Surprisingly, the results showed no significant changes in MVC-CON and CMJ height after all intervention conditions. Budini et al. (2020) showed that isometric contraction could promote the recovery of muscle spindle sensitivity (7). In this study, the MVC-CON and CMJ measurements were assessed after the MVC-ISO measurements, which might have promoted the recovery of muscle spindle sensitivity. Additionally, the MVC-CON and CMJ measurements were assessed after the SS intervention, which may have led to the recovery of muscle strength, jumping, and performance in the FR+SS condition. This potential drawback should be considered when designing future trials.

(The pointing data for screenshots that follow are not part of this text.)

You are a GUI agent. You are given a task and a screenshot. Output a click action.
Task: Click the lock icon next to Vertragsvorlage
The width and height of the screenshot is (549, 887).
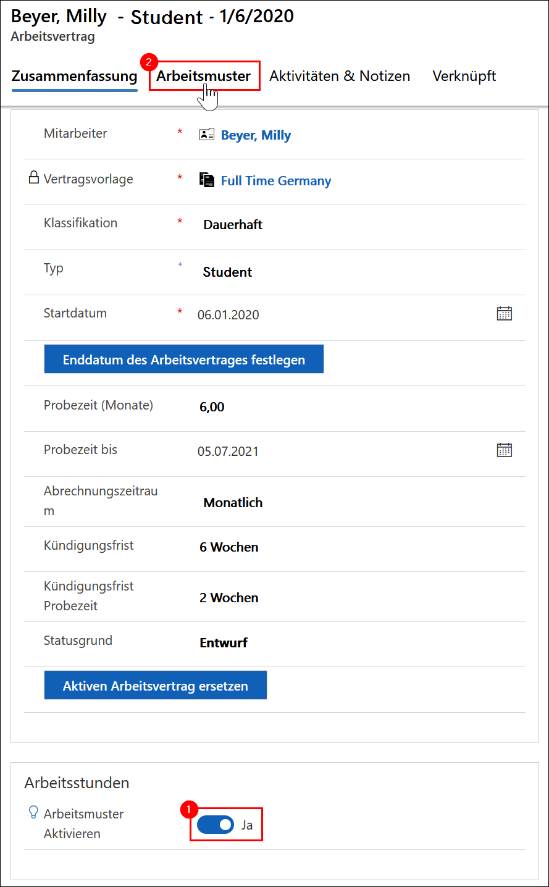click(34, 178)
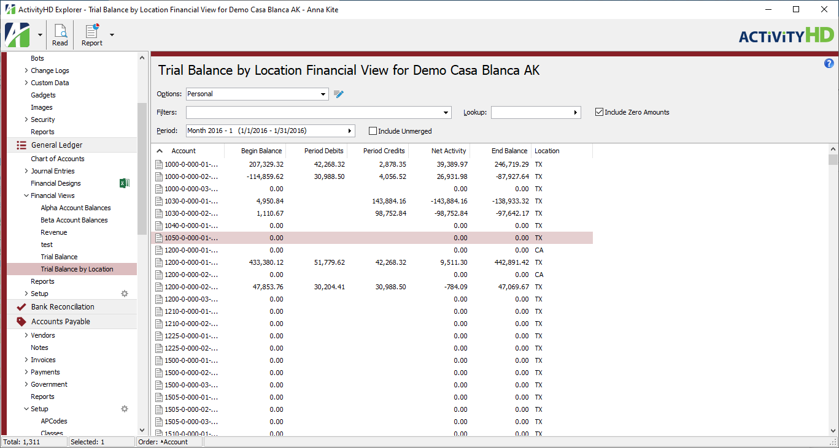This screenshot has width=839, height=448.
Task: Open the Excel export icon next to Financial Designs
Action: pos(125,183)
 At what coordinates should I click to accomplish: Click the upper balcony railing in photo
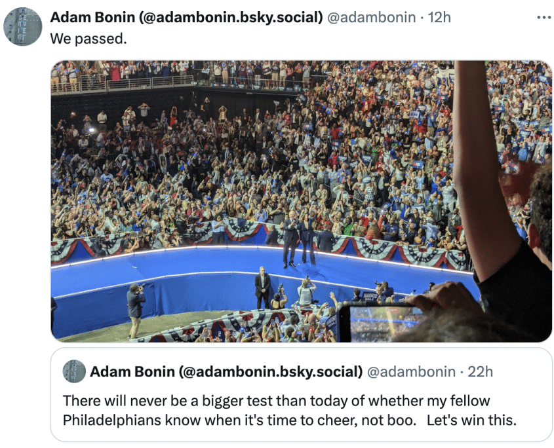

There was a limitation in this study. The participants practiced on the non-intervention leg as a familiarization trial. Previous studies showed the same degree of FR intervention effect on ROM in intervention and non-intervention sides (cross-education effect) (18). Thus, it is possible that the familiarization trial might have influenced the change in ROM. However, since we used the same protocol for all conditions, the cross-education effect of FR on ROM could not affect the results of this study.
Practical Applications
This study aimed to compare the order effects of combined SS and FR, drawing conclusions for warm-up in sports. We found that the order of both flexibility interventions had no effect when the goal was to increase ROM or reduce tissue hardness. However, in sports requiring maximal strength and explosive movements, it is recommended that SS be followed by FR/ FRvibration intervention or preceded by FRvibration.